* TEXT SECTION *

Closed trnguyenuka closed 2 years ago

trnguyenuka commented 2 years ago

Hello campbio,

thank you for developing a great tool. I have been using this tool for the process of estimating contaminations in my scRNA-seq projects for a while. Recently, when I re-run an analysis pipeline for an old data, I notice a big difference in the estimated contamination level output from decontX. Since I apply a filter "AmbientRNA < 0.5", this difference changes the result of all downstream steps...

I'm quite sure that I didn't change anything in my code nor the input data. So I'm just wondering where the problem could come from. As I see in the function "decontX", there is an input argument for "seed", does that mean "decontX" rely on a stochastic algorithm?

Moreover, does different version of "celda" affect heavily on the results? I guess I have made a silly mistake; that I didn't keep a recod of SessionInfo of the run back then, so now I cannot recall which version I have used back then ... :(

Thank you very much and I'm looking forward to your reply. Best regards,

H.N

joshua-d-campbell commented 2 years ago

Hi @trnguyenuka, thanks for using our tool! I am sorry about the extra hassle related to reproducibility. I don't think the underlying algorithm or random initialization for the variational inference has changed. However, the initialization related to the clustering has been updated. So the initial cluster labels that decontX uses may be somewhat different in newer versions. We rely on functions the scater and scuttle packages for the initial clustering. So if things changed in newer versions of those packages, then this may also change the output of decontX somewhat.

If you can get the original decontX cluster labels and supply them in to the z parameter in a new decontX run, then I think you should get the same results (but let me know if that is not the case). Or if you know the R version you used, you can try installing decontX and its dependencies from the corresponding Bioconductor version.

* SOURCE EXCERPT *
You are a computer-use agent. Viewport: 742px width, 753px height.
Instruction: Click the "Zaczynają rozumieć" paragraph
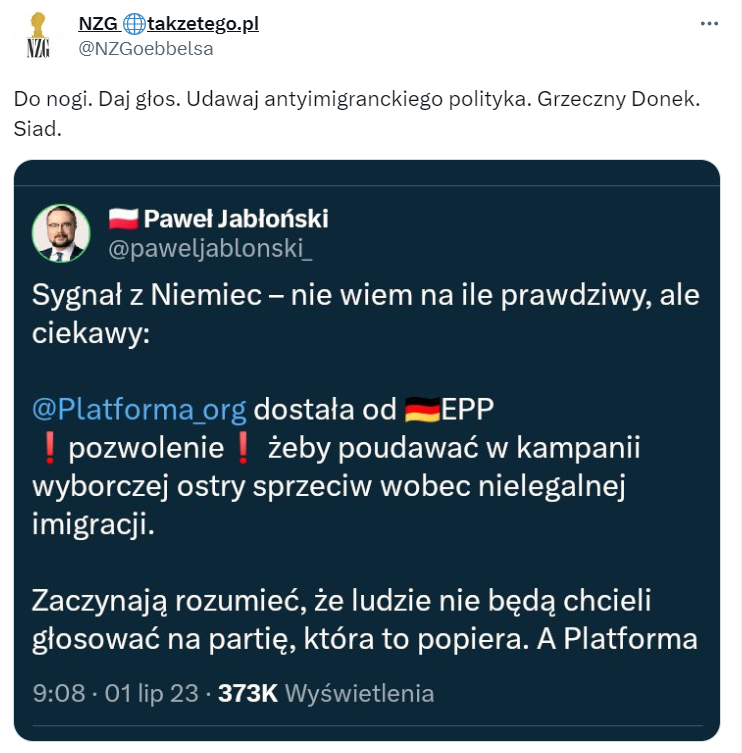(365, 620)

* WHAT TO WORK ON *
A. From the decontX thread above the listing, extract the passage that begins at the words "If you can get" and stops after "corresponding Bioconductor version.".
B. In the decontX thread above the listing, why does the reply say decontX may produce somewhat different output in newer versions?
C. Carry on the decontX thread from its final sentence.

* ANSWERS TO THE EXERCISES *
A.
If you can get the original decontX cluster labels and supply them in to the z parameter in a new decontX run, then I think you should get the same results (but let me know if that is not the case). Or if you know the R version you used, you can try installing decontX and its dependencies from the corresponding Bioconductor version.

B. The initialization related to clustering has been updated, so the initial cluster labels decontX uses may differ in newer versions. That initial clustering also relies on functions from the scater and scuttle packages, so changes in those packages can shift decontX's output as well.

C.
If the initial clustering is similar, then the decontX results should be similar. I wonder if you can see if the major cell types are being correctly clustered in your newer decontX runs.

You bring up a good point related to reproducibility that it is a generally good tip to put the sessionInfo() call at the end of all your scripts. In the future we are thinking of ways to automatically include the version information in the results output of the SCE object in case people forget to do this.

trnguyenuka commented 2 years ago

Hi Mr. Campbell,

thank you so much for your prompt and detailed response. I have found the cause of my issue: That was not because of decontX; but the issue comes from the recent update of uwot. I guess in decontX you have used uwot to generate the UMAP, right? After downgrading uwot to 0.1.11 I have got the same results as before.

Thank you again and all the best, H.N

joshua-d-campbell commented 2 years ago

Thanks so much @trnguyenuka! Yes, that is correct, we also make use of the uwot package and underlying changes to that will also affect the clustering. I am going to move this to a Discussion thread so others can also see it.